You know how some email servers stock your inbox with ads? I almost never pay attention to them. Then one for Books by the Foot showed up. I had to click. The basic idea is simple enough: you want to look smart so you fill your shelves with books by a company that sells them by the linear foot. You can get color coordination, rainbows, old books, you name it. Now this isn’t a free ad. In fact, this is a rather sad state of affairs. I’m sure their antique books have been vetted for any real treasures, but the fact that people want to buy books just for display evokes, well, melancholy. I’m pleased that books retain their cachet as symbols of pride, but these are not books for reading. I’m left with mixed feelings. The website states that they have over 5 million books on hand.
At least they’re not selling ebooks. I love books. They are a wonderful symbol and I suspect they are among the most noble things that humans achieve. I grew enamored of books as I entered my tweens. I was terribly shy by that point. We had moved to a new, and rough small town where I really didn’t know anybody. Life, which hadn’t been exactly a picnic to that point, seemed to be getting scarier. So I read. And I never really stopped. Ironically, during my professorial days I had less time to read entire books. Those who’ve dabbled in higher education know that at even the hint of organizational skill you get bumped into administration, whether you want to or not. And administration is busy work. Yes, even professors have it too. In any case, when I got bumped back down to being a mere adjunct, I started reading a lot again.

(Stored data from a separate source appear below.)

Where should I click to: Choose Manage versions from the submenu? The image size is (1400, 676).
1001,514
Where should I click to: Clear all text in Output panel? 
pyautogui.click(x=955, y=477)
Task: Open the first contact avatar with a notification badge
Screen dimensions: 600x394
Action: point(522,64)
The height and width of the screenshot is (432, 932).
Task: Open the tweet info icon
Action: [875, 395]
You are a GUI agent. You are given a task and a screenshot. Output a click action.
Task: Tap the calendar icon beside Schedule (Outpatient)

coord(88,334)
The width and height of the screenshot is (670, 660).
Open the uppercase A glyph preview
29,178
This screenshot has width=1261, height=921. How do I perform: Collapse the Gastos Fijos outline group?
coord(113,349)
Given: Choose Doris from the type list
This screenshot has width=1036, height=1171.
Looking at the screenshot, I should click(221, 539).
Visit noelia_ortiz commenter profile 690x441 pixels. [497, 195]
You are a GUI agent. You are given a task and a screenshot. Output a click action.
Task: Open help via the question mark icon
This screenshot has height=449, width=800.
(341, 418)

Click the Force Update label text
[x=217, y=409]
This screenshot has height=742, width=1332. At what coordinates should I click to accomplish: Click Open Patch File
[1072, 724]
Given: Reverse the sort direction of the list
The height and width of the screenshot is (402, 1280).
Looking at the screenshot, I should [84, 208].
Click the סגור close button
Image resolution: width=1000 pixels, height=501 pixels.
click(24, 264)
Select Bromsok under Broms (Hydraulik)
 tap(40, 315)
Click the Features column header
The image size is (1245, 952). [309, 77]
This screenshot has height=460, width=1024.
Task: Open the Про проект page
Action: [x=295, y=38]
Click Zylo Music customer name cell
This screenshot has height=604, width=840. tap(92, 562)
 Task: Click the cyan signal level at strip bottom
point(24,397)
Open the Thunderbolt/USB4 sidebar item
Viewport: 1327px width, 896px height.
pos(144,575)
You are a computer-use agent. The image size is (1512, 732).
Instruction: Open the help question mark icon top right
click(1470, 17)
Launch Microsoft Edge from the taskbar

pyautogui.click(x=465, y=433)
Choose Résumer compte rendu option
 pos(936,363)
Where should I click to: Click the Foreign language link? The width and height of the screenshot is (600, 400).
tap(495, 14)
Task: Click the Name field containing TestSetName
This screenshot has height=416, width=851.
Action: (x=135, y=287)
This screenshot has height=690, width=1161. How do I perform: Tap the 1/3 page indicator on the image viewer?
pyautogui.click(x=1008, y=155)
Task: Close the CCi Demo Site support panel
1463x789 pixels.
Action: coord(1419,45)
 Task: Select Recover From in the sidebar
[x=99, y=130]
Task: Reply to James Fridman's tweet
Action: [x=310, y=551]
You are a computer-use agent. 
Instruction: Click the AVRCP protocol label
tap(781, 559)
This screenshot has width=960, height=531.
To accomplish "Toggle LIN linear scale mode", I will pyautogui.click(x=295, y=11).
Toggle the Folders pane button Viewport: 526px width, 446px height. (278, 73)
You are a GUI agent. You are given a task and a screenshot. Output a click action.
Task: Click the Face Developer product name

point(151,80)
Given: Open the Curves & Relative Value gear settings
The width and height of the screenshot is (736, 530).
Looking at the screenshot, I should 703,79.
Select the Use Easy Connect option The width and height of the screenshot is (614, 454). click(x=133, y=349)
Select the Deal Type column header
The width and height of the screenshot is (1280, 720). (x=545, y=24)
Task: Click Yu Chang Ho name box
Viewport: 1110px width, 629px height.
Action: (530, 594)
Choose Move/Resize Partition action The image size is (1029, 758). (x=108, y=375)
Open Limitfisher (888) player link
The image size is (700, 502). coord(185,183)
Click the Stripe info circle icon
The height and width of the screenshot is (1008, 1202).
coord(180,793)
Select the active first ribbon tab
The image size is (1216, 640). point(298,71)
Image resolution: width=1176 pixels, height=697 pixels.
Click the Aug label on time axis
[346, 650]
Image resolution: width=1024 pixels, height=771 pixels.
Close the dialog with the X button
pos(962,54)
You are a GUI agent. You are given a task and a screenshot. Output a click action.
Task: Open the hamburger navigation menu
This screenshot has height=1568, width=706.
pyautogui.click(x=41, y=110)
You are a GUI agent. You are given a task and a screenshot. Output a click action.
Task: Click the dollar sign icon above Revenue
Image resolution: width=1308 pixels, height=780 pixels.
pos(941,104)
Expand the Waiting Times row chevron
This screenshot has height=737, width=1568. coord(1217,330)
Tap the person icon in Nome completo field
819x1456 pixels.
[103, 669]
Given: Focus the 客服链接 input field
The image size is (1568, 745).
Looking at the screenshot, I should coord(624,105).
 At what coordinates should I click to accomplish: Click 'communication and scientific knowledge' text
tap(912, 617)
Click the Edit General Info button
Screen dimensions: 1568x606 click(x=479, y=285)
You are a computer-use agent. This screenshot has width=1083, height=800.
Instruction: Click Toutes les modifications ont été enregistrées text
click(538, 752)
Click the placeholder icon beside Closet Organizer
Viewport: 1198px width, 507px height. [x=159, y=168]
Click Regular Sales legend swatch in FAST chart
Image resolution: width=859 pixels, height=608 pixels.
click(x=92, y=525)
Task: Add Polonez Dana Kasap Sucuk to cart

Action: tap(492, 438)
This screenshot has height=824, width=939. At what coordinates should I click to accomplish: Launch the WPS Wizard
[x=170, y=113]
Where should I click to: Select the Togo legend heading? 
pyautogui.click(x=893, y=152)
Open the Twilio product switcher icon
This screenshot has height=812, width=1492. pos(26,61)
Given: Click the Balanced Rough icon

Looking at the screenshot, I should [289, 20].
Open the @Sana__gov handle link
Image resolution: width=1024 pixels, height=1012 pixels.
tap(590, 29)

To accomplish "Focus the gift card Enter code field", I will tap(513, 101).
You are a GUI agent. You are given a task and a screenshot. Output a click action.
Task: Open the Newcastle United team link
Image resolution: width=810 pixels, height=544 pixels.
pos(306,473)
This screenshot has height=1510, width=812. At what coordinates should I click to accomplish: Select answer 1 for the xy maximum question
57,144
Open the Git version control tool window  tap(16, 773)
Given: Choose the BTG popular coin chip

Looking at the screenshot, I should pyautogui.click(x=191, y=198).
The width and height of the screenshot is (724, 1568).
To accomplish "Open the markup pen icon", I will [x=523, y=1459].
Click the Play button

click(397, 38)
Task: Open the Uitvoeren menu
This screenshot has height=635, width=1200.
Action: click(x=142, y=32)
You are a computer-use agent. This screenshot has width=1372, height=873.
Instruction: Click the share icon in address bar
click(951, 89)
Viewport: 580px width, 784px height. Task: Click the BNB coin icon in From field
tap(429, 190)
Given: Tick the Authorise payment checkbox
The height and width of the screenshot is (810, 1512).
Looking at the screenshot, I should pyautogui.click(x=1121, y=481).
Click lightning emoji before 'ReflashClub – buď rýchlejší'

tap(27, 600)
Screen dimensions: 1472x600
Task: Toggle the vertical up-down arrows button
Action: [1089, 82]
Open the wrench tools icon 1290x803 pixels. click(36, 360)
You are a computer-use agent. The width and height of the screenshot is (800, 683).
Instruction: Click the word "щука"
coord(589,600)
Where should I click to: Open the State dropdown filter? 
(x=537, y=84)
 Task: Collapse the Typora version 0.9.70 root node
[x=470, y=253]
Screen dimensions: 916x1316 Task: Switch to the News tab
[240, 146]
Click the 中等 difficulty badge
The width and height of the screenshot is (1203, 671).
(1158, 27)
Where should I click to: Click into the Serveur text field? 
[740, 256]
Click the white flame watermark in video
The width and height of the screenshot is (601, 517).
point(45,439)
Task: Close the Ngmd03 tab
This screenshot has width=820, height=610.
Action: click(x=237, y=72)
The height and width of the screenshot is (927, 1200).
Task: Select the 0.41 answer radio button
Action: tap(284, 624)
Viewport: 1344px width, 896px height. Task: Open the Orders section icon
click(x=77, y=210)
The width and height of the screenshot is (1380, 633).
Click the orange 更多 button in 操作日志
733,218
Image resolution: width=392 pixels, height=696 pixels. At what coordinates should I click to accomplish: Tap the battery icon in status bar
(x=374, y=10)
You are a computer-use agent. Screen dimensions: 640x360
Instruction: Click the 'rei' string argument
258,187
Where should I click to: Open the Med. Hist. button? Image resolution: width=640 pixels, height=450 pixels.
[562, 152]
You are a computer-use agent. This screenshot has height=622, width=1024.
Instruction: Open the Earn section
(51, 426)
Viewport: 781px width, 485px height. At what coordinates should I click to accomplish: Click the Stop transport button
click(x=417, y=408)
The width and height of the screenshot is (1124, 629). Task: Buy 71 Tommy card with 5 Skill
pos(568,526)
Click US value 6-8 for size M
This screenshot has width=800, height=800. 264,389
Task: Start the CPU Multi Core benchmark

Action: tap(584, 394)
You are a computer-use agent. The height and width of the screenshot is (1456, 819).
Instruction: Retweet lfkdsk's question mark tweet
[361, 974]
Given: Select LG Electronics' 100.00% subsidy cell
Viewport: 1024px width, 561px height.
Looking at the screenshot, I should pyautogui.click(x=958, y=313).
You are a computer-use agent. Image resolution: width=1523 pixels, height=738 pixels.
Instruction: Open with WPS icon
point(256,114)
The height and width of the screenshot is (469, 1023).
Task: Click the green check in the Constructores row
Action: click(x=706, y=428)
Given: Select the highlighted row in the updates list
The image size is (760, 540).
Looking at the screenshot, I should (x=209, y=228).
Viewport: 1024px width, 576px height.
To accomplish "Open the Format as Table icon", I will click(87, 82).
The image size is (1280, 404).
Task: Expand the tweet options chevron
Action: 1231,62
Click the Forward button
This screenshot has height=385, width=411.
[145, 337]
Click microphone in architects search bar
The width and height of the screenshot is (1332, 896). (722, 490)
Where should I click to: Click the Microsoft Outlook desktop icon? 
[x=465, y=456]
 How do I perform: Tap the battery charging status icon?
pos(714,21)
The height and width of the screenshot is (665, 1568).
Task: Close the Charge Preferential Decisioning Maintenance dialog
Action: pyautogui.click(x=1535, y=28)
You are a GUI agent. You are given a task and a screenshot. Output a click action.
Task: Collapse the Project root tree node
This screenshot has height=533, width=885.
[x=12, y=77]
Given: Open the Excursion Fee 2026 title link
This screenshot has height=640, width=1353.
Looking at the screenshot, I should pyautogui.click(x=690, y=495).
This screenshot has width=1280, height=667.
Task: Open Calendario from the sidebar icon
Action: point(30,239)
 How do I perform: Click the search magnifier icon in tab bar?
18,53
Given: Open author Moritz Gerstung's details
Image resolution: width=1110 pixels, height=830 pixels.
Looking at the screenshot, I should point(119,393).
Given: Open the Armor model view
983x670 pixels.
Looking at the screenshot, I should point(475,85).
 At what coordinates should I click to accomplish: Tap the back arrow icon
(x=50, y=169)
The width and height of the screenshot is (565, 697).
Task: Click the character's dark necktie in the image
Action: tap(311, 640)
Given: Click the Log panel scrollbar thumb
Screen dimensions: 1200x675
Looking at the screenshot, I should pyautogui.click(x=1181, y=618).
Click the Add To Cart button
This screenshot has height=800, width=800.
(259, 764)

One time one of my bosses asked me how many books I had. This was early in the pandemic when we were seeing inside each other’s houses for the first time, via Zoom. My office is one of my main book repositories. (Along with the attic and the living room.) I answered truthfully that I’ve never counted. I started using Goodreads in 2013 to keep track of the books I read. In those early days I didn’t put everything in there (who hasn’t read a book they’re embarrassed to admit to once in a while?), but when I started the reading challenges in 2016 I did. Mine has been a life defined by books. Starting with the Good Book, and including many quite the opposite, I have earned books by the foot. But I’m not selling. Symbols have value beyond cash, at least in my mind.